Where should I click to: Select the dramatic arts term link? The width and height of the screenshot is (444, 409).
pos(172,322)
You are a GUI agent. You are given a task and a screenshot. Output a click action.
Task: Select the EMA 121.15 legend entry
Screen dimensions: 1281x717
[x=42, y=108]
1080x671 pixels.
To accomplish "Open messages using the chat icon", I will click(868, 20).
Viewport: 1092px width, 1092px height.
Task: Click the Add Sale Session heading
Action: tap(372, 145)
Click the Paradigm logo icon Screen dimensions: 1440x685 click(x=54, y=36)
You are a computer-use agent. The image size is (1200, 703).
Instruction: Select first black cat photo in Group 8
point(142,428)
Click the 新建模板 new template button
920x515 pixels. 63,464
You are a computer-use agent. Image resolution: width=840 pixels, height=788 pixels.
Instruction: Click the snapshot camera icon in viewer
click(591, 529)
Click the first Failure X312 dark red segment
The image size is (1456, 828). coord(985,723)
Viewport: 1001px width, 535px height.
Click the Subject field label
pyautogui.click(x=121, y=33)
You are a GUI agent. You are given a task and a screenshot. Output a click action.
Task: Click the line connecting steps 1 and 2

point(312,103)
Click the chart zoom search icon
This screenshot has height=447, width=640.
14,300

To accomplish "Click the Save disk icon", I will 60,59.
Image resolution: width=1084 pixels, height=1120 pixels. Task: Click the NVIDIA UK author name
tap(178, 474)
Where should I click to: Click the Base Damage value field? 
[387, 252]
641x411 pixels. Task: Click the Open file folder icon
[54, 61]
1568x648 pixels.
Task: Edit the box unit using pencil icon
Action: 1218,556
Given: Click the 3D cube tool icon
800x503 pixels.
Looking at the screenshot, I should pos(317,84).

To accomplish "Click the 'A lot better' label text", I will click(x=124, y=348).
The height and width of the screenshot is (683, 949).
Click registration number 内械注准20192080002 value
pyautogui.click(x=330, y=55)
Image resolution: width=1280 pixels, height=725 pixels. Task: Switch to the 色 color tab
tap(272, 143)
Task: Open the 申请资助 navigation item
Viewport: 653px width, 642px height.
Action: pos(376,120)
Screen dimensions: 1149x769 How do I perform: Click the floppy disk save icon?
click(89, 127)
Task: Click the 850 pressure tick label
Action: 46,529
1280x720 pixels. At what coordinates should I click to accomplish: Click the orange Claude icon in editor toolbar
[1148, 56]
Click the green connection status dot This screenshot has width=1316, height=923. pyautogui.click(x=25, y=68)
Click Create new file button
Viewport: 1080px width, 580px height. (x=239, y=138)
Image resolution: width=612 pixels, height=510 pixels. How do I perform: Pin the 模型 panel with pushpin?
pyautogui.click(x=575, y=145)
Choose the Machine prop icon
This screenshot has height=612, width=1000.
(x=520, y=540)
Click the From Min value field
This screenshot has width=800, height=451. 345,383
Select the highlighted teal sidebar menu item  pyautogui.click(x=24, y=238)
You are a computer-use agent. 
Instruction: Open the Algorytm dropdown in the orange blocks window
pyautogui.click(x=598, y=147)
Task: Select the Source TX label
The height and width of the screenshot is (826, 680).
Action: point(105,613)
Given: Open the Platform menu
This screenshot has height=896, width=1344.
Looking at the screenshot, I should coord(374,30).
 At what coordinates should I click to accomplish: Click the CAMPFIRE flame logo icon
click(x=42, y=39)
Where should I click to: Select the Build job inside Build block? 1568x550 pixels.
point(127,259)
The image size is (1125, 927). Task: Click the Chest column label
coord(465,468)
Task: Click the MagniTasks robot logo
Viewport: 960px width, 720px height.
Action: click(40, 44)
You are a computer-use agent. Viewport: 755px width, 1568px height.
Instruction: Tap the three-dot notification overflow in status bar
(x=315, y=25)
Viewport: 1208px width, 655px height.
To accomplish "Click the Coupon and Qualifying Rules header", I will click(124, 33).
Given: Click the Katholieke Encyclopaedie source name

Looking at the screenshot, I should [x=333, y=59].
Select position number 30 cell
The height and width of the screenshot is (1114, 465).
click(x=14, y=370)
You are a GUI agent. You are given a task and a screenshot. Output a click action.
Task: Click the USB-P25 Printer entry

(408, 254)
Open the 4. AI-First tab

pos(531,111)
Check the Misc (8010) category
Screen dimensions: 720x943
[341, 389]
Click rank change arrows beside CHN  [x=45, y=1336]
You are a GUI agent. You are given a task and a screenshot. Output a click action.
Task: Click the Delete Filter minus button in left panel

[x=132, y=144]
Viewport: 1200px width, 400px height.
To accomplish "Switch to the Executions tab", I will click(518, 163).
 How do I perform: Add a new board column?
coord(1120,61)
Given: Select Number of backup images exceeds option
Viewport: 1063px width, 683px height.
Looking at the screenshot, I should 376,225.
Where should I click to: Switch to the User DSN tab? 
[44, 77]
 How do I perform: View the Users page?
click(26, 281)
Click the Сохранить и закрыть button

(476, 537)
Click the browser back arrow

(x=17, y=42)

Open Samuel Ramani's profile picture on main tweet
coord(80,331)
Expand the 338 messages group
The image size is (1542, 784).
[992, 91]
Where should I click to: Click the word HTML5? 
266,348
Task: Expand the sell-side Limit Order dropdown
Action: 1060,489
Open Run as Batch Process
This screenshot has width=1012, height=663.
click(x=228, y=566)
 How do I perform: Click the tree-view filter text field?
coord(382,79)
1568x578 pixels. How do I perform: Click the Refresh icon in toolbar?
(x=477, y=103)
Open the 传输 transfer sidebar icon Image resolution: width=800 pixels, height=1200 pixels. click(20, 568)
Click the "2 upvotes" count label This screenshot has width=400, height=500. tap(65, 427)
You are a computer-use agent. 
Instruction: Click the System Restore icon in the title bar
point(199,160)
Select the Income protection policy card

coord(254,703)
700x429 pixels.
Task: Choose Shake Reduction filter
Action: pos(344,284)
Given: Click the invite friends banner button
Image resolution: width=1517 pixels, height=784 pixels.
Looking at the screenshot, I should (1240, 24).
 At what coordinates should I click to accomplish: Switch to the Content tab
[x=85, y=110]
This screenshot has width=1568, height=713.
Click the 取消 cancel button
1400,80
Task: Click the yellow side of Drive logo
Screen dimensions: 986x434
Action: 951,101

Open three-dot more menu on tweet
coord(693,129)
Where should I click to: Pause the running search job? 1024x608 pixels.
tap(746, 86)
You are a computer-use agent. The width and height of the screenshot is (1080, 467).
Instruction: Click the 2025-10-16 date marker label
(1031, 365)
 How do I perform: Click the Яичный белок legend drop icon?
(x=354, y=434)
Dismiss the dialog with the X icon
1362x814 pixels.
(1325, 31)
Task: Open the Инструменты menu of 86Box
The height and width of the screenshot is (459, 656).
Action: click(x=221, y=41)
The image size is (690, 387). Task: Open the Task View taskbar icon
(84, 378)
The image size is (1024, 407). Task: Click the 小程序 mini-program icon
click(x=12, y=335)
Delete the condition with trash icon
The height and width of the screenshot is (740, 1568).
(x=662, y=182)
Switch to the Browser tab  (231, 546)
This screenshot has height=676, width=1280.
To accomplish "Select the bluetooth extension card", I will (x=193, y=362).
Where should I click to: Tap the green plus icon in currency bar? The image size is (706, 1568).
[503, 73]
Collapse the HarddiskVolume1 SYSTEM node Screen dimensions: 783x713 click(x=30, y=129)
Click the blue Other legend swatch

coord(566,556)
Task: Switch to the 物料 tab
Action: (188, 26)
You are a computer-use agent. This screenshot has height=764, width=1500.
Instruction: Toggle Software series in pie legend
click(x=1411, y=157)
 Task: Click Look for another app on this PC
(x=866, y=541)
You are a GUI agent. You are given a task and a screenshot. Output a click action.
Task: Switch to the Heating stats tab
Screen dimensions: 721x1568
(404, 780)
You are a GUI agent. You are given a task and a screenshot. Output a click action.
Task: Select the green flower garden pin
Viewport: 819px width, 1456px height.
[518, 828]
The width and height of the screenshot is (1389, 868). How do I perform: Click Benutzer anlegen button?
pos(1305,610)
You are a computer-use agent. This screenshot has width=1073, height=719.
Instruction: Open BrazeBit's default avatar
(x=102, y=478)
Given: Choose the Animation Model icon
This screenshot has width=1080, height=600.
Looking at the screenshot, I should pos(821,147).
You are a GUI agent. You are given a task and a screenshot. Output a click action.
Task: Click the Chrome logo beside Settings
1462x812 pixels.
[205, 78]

□ □ □ □ □ □ □

**REQUIRED WORK**
Begin with the line that has "The image size is (1125, 927)." in the listing above and end after the line that has "Viewport: 1208px width, 655px height."; output those lines exactly.

**ANSWER TO THIS EXERCISE**
The image size is (1125, 927). Task: Click the Chest column label
coord(465,468)
Task: Click the MagniTasks robot logo
Viewport: 960px width, 720px height.
Action: click(40, 44)
You are a computer-use agent. Viewport: 755px width, 1568px height.
Instruction: Tap the three-dot notification overflow in status bar
(x=315, y=25)
Viewport: 1208px width, 655px height.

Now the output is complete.